Für den Vorteig Sauerteig, Wasser und Mehl miteinander verrühren und bei 25 Grad (fallend von 35 Grad auf 20 Grad) etwa 12 bis 16 Stunden reifen lassen. Statt der angegebenen Reifezeit kann man den Vorteig auch 20 Stunden bei Raumtemperatur (18-22 Grad) seinem Schicksal überlassen, um einen kräftigeren Geschmack zu erzielen.
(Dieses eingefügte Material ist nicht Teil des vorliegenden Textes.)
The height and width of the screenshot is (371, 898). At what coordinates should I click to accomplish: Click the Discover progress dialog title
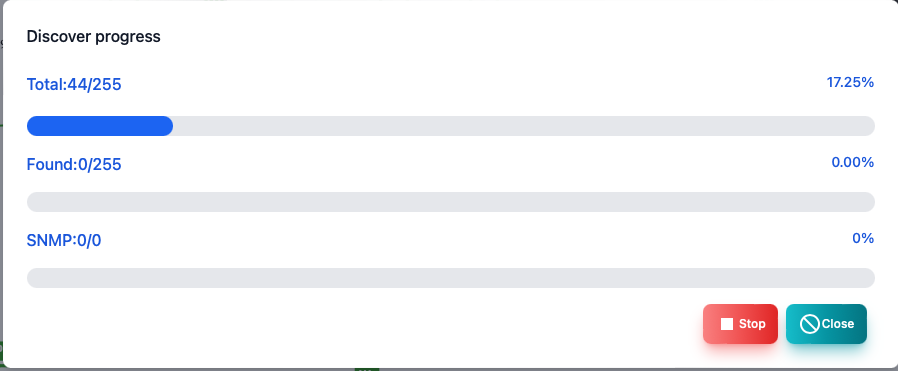point(93,37)
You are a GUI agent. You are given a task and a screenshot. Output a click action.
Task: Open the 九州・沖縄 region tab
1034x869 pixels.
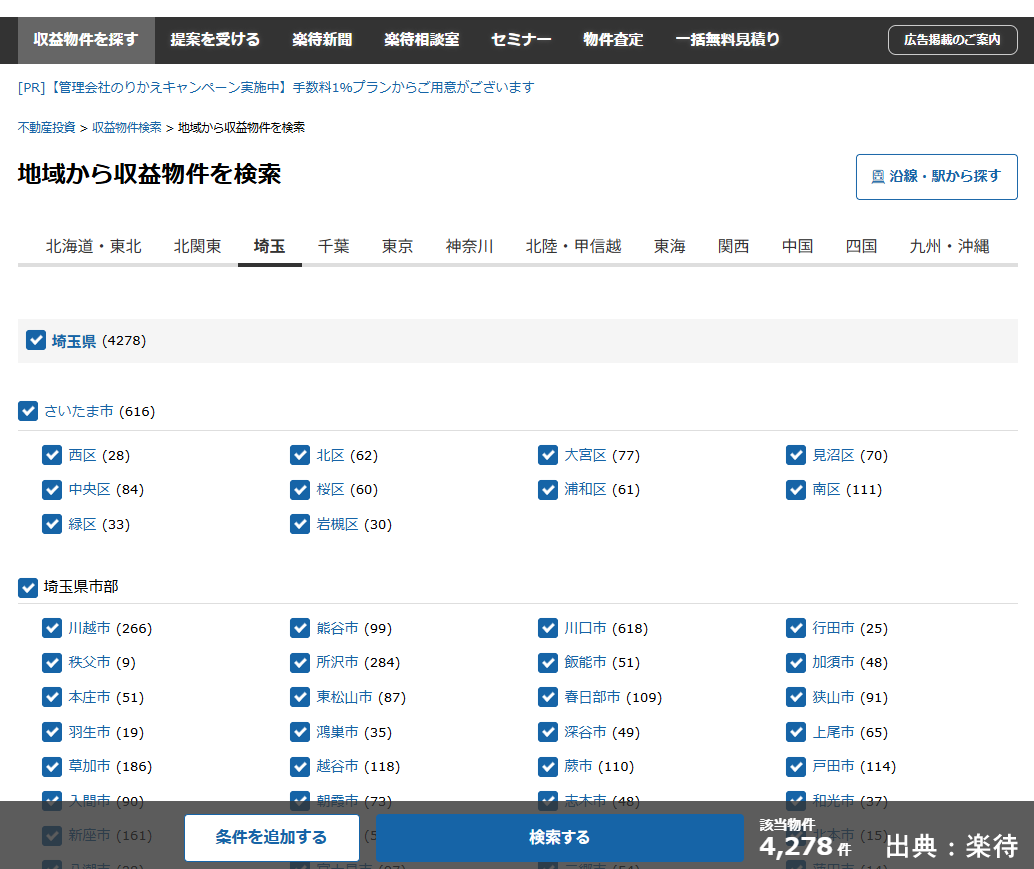point(948,246)
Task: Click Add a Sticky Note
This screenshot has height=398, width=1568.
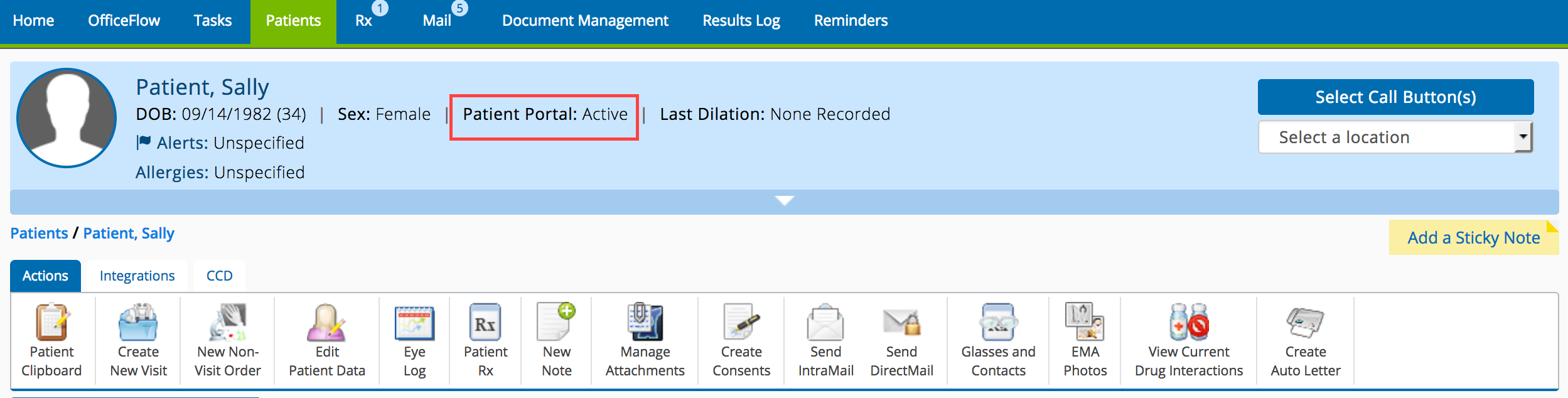Action: pos(1473,238)
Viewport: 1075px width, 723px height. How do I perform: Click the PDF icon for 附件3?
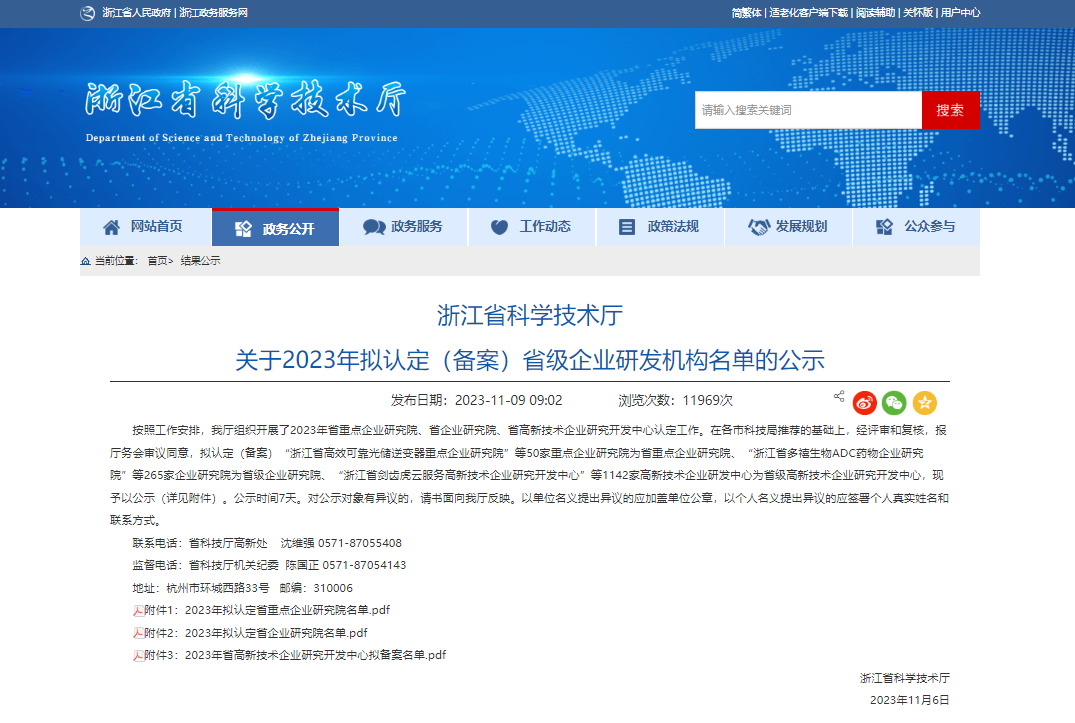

Um stattdessen einen eher milden Vorteig zu erhalten, reduziert man – bei gleichbleibender Reifezeit – die Menge des Anstellguts von 10% auf 3-5% (bezogen auf die Mehlmenge im Vorteig).

Anschließend den Vorteig mit den Hauptteigzutaten etwa 5 Minuten verkneten.

Den Teig 90 Minuten bei 25 Grad ruhen lassen, formen und in einen bemehlten Gärkorb legen. Weitere 45 Minuten gehen lassen – bei jungem Sauerteig eventuell auch deutlich länger (bis zu 3 Stunden). Auch hier gilt: Niedrigere Temperatur – längere Gare; Frau Herberth empfiehlt 2+2 Stunden bei Raumtemperatur, Herr Geissler 90+45 Minuten bei 25 Grad, Herr Stoldt 30+60 Minuten bei 30 Grad. Über den richtigen Zeitpunkt entscheidet letztlich der Teig – knappe Gare ist erreicht, wenn sich eine in den Teig gedrückte Delle langsam füllt, bei Vollgare bleibt die Delle bestehen (dann sollte das Brot sehr rasch gebacken werden).

Backofen (mit Backblech) auf 230 Grad vorheizen, Brot aus dem Gärkörbchen auf das heiße Backblech stürzen, mit einem scharfen Messer tief einschneiden und sofort in den Ofen schieben. Etwas bedampfen (schwaden), 4 Minuten später den Dampf ablassen. Nach 10 Minuten Backzeit erneut etwas Dampf ablassen und die Temperatur auf 210 Grad reduzieren. Nach weiteren 10 Minuten die Temperatur auf 190 Grad reduzieren und 25-40 Minuten weiterbacken. 10 Minuten vor Backende den Ofen erneut kurz öffnen, um Dampf entweichen zu lassen. Das Brot vor dem Anschnitt über Nacht (oder mindestens 2-3 Stunden) auskühlen lassen.